- Details
- By Avery Lill
Lorelei Cloud felt the thrum of the propeller as she leaned back to look out the window of the small plane, flying over the Southern Ute Reservation and southwest Colorado. The rivers that sustain agriculture, ecosystems, and millions of people stretched out before her. She saw signs of long-term drought–low water in the Vallecito Reservoir, which the tribe depends on for irrigation. She also got a clear view of a logistical problem she works to solve as a member of the Southern Ute Tribal Council and the Water and Tribes Initiative.
“Lake Nighthorse, the newer reservoir, we have substantial water rights to this… but we don't have infrastructure in place,” said Cloud. “Knowing that body of water is there, and it sits on our driest side of our reservation, and we're not able to use it. That, to me, is sad.”
Cloud’s flight was the first in the ongoing Colorado River Basin Overflight Project.

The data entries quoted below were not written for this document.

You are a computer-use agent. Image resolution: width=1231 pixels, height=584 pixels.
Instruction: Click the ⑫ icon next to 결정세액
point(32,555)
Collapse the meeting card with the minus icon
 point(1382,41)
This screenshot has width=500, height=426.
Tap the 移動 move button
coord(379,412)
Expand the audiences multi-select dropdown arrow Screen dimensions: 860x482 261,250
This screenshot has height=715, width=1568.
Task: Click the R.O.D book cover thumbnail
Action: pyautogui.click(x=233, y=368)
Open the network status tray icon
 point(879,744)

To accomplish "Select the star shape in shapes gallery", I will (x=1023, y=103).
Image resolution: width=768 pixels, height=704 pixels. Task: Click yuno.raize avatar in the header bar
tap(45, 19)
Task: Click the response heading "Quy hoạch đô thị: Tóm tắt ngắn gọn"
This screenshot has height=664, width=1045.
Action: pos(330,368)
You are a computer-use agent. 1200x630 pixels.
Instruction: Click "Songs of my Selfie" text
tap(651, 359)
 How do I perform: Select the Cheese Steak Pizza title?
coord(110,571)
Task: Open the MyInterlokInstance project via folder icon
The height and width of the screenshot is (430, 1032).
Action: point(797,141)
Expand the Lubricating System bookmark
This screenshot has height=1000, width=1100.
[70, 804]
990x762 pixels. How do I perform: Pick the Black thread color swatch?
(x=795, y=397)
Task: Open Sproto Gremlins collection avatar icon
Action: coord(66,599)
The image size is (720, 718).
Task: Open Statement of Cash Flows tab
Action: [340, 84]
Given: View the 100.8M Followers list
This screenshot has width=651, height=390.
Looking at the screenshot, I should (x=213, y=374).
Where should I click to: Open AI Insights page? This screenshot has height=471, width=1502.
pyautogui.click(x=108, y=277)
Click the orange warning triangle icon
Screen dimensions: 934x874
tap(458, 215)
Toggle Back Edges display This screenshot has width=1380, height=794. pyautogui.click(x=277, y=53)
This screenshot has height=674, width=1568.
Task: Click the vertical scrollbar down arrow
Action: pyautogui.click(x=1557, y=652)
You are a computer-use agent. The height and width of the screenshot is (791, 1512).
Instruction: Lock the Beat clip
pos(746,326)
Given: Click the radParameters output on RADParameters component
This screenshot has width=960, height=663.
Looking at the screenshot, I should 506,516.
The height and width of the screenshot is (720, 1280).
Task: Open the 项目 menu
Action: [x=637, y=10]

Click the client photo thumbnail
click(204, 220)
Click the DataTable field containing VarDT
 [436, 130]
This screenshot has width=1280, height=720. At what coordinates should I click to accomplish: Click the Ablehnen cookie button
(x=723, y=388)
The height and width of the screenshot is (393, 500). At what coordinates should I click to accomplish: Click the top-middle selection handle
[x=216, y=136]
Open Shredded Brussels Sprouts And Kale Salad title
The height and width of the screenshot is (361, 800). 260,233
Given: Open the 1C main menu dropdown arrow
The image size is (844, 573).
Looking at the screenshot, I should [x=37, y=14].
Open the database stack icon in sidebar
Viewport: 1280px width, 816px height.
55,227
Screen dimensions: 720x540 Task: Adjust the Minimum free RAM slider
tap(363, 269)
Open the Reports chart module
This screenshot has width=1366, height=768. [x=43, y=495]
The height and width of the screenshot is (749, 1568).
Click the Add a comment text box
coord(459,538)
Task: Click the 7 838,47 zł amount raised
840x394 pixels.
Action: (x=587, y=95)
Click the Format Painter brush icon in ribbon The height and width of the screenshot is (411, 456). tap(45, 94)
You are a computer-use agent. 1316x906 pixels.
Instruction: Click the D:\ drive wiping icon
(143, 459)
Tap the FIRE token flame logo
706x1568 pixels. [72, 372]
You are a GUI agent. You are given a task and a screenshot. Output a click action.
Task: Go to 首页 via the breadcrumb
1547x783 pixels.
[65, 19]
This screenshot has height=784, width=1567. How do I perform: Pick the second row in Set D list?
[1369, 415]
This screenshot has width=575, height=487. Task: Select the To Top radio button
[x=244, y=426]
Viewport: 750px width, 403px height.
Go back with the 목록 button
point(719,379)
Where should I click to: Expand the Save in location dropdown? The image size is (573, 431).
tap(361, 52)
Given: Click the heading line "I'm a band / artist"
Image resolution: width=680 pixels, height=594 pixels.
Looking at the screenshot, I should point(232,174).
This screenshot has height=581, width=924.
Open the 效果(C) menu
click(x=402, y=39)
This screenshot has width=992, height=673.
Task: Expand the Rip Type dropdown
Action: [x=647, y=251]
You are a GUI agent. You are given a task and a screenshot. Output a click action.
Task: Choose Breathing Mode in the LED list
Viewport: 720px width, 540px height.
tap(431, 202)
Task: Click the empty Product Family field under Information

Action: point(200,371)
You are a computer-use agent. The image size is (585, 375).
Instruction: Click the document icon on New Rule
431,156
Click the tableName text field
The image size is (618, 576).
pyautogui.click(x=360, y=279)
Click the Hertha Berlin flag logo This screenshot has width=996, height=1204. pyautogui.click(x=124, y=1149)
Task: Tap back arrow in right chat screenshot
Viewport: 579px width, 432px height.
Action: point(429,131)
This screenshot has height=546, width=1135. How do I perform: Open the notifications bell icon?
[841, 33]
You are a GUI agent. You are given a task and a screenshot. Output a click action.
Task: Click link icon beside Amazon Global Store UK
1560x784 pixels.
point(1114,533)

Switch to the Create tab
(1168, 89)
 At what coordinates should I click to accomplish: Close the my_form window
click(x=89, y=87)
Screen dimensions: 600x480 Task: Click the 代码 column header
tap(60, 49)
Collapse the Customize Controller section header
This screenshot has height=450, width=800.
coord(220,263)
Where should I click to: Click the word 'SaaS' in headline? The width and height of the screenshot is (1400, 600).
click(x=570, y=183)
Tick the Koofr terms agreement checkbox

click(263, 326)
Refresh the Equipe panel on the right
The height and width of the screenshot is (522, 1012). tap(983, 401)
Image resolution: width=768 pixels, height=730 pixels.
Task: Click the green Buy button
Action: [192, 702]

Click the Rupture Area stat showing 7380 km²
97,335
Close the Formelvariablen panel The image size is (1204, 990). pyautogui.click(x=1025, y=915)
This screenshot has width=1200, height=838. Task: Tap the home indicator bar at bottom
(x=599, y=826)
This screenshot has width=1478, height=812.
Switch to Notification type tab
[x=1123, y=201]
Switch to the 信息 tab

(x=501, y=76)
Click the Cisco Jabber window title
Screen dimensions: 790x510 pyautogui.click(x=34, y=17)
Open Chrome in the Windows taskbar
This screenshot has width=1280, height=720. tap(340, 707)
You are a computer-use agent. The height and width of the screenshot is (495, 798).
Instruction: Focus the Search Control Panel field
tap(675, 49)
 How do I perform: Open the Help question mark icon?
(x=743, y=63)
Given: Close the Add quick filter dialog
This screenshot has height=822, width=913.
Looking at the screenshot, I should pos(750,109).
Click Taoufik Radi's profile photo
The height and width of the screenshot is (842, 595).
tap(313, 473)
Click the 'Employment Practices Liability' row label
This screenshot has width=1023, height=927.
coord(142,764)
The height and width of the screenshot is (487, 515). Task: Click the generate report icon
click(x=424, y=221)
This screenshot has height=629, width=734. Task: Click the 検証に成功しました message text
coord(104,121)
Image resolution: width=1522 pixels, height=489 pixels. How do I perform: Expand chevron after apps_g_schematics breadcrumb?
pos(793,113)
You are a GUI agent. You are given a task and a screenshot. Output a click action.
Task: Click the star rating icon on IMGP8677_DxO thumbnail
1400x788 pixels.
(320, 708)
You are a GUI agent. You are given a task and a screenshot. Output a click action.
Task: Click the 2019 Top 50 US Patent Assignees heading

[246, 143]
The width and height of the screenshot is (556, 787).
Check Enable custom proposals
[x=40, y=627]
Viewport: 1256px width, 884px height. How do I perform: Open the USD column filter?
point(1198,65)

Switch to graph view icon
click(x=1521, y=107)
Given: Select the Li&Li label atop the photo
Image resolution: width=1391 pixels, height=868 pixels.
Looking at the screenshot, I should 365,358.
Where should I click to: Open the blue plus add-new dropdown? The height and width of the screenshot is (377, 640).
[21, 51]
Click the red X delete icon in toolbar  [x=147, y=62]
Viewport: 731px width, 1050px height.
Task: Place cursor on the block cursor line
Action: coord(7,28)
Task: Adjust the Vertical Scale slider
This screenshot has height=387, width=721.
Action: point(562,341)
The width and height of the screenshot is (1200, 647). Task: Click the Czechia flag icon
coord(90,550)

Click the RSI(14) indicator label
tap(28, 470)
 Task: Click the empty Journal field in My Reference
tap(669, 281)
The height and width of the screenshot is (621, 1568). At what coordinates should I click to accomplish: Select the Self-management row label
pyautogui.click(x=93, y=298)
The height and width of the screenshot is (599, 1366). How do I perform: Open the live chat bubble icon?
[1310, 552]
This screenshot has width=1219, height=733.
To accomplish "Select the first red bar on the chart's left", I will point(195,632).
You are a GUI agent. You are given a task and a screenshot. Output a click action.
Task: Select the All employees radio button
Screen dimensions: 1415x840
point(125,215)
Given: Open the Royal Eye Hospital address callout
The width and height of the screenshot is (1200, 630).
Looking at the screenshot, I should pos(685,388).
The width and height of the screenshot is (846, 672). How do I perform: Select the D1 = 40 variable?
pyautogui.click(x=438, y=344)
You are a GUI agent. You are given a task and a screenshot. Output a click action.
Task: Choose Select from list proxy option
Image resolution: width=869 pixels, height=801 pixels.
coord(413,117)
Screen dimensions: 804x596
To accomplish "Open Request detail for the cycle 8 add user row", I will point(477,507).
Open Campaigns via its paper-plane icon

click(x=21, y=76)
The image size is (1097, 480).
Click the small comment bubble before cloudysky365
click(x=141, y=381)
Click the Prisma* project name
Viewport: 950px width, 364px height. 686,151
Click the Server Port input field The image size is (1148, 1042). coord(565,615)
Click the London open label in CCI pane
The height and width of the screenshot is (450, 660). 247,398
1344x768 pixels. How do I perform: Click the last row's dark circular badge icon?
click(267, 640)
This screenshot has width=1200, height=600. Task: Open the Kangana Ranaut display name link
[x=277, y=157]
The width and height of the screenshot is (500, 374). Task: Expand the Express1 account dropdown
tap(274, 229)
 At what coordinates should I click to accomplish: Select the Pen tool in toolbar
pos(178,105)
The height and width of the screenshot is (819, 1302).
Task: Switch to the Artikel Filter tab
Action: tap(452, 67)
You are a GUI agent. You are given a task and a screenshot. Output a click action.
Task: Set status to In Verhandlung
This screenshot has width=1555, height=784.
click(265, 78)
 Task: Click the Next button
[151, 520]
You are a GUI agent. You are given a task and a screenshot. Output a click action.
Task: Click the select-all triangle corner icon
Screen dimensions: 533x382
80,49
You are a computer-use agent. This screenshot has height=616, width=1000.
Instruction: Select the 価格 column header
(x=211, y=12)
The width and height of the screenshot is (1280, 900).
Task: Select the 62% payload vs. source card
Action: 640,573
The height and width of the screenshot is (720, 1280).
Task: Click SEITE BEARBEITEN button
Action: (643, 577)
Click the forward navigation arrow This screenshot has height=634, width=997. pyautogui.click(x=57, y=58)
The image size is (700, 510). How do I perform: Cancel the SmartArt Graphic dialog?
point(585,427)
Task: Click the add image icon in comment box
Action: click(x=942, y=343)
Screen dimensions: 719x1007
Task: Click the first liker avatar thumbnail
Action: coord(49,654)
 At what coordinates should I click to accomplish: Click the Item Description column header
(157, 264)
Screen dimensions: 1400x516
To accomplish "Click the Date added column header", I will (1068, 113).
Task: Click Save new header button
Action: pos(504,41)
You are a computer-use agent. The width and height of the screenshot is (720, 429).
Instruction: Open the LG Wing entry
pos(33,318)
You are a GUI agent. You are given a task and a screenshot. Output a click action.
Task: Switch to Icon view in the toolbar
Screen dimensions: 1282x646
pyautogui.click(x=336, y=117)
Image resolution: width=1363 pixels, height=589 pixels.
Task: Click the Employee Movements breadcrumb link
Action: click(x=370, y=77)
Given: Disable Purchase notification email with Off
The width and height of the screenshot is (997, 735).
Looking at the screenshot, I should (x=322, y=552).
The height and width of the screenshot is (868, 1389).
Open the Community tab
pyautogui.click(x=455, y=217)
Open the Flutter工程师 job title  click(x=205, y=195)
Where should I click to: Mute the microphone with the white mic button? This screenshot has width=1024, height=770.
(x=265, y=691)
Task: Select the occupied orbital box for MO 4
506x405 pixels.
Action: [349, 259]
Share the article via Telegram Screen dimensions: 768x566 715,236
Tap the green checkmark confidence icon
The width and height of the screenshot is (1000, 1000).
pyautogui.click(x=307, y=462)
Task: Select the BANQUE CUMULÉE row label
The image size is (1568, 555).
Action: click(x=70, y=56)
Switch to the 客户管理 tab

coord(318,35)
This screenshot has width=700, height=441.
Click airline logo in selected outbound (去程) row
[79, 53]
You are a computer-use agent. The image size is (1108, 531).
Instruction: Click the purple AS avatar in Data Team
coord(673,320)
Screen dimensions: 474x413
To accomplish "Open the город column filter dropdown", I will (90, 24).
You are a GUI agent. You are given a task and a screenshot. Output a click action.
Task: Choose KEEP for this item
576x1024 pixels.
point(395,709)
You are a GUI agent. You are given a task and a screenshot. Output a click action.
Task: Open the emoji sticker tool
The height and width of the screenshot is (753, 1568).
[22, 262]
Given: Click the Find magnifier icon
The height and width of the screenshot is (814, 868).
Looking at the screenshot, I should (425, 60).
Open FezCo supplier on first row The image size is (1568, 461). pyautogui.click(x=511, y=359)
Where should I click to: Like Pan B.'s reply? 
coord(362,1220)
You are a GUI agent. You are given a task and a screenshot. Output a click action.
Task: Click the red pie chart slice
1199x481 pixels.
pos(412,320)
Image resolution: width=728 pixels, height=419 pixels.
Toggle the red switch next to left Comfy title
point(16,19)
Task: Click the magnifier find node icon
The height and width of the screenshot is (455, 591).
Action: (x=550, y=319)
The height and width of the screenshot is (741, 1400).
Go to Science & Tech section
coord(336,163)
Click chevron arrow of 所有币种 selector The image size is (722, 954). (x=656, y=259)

The project is a response to dwindling water in the Colorado River system and tribal nations calling for more Indigenous leadership in water management.
The project is a series of flights conducted by Planet Women, an environmental-conservation nonprofit, to photograph the basin from the headwaters in Wyoming to the irrigation canals in Southern California. The group wants to support gender equity and racial equity in environmental leadership, so it is pairing women and nonbinary pilots with passengers who are Indigenous women leaders and Native youth storytellers.
While there already are aerial photographs of the basin, Planet Women CEO Kristine Ziegler said the project’s power lies in women, who are under-represented in environmental conservation decision-making, “working together to understand their lands and waters and use that as a platform for storytelling.”
The stories the Indigenous women who take these flights are telling are as diverse as the 30 tribal nations that live in the basin, but they are tied together by the themes of drought and exclusion from river management.
The Colorado’s basin covers seven U.S. states and portions of northwestern Mexico, and it is a vital source of irrigation and drinking water for 40 million people. However, due to drought, rising temperatures, and increased demand for water in the region, reservoir levels and river flows have fallen to historic lows in recent years, according to the U.S. Geological Survey. The USGS estimates that the river system’s “baseflow,” the movement of groundwater into the streams that feed it, could decline by a third in the next 30 years.
In April, the nonprofit American Rivers named the Colorado the U.S.’s most endangered river. “The river is so over-tapped that it dries up 100 miles from its mouth at the Sea of Cortez,” it said in its 2022 report. Social inequities compound the problems climate change is causing, it added.
“This ‘new abnormal’ is seriously impacting the environment and economy from the headwaters to the sea,” the American Rivers report says. “Furthermore, many tribal nations across the basin suffer from a lack of modern water infrastructure to deliver water to their people, due to systemic racism and historic disinvestment. Historically, tribes have been excluded from major river-management decisions, despite having some of the most senior water rights across the basin.”
Some tribal nations, like the Navajo Nation, are working through state and federal courts to settle their water rights. But even the tribal nations whose water rights are established were left out of negotiations for the century-old agreement between states that governs the basin’s management, the Colorado River Compact. Neither were they consulted in 2007, when the states agreed to interim guidelines for operating reservoirs in drought conditions. Those interim guidelines are being renegotiated before they expire in 2026. Tribal nations urged that they be included, and this time many are participating in the decision-making process.
“To have the say on how they're going to use their water… helps tribes to bring economic development to the area, to bring water to their homes,” said Cloud. “With Ute people specifically, we value water, not just with money. It's more that spiritual value… It takes care of us. How do we take care of it?”
In the face of the global climate crisis and systemic inequity, it’s worth asking–what good can flights over the river system do?
Cloud was unequivocal. She said that the flight she took was useful in her advocacy because it gave her an experience that confirmed what she already knew intellectually about the rivers and reservoirs on and near Southern Ute lands.
“Just knowing how devastating the water really looks,” said Cloud, “when you see it actually from the sky and you see all areas of it, how low it is… I think that the question is what are we going to do? What are we going to do going forward?”
The Colorado Basin Overflight Project has made six flights with passengers so far. It is planning several more flights this summer, as well as a creative-writing workshop to facilitate sharing the experiences and photos.